- Software technology company VPCL (VPC) is looking to buy medicinal cannabis distribution business Health House via an all-share acquisition
- The purchase will see the company change its name from VPCL to Health House International
- If all conditions are met, the purchase is expected to settle in February 2021
- However, the company needs both shareholder and ASX approval for the deal to go through, as VPC has been suspended from trade since October
- In order to return to quotation, the company needs to satisfy listing rules and complete the purchase
- On top of the buy, VPC is aiming to raise $2 million through a public offer at no less than 20 cents per share
- The cash injection will fund future buys and boost the company’s cash reserves
- VPC last traded at 0.4 cents per share in October 2018
VPCL (VPC) has entered agreements to purchase leading international medicinal cannabis distribution business Health House.
The U.K.-listed company exports, imports and distributes medicinal cannabis and pharmaceutical products across Australia and the United Kingdom.
VPC will issue over 115 million shares to Health House vendors. Once the purchase is complete, VPC predicts its assets will increase by around $4 million, while revenue is forecast to jump by $10 million.
Under the agreement, the company will change its name from VPCL to Health House International, while Health House director Mike Rann will join the VPC board, and current director Leanne Graham will retire.
If all conditions are met, the purchase is expected to settle in February 2021.
Additionally, VPC aims to raise $2 million through a public offer at no less than 20 cents per share. Capital Group has been appointed lead manager for the raise.
Funds from the raise will be used for business development, to purchase other complementary businesses, and for working capital.
However, for the Health House buy to go through, shareholders will need to vote on the move. As a result, VPC is expected to hold a general meeting in January 2021. The purchase is also dependent on the company completing satisfactory due diligence, a process which is ongoing.
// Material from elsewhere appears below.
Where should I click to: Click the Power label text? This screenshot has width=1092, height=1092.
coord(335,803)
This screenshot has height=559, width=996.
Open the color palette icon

Currently, VPC shares are suspended from trade, and they won’t return to quotation until the buy goes through. For that to happen, the company needs to satisfy all ASX requirements for admission and quotation — specifically those laid out in chapters one and two of the listing rules.
As a result, there’s a lot on the line — if the buy falls through, VPC says the ASX could delist the company — so the software company has a vested interest in getting the deal over the line.
VPC last traded at 0.4 cents per share in October 2018.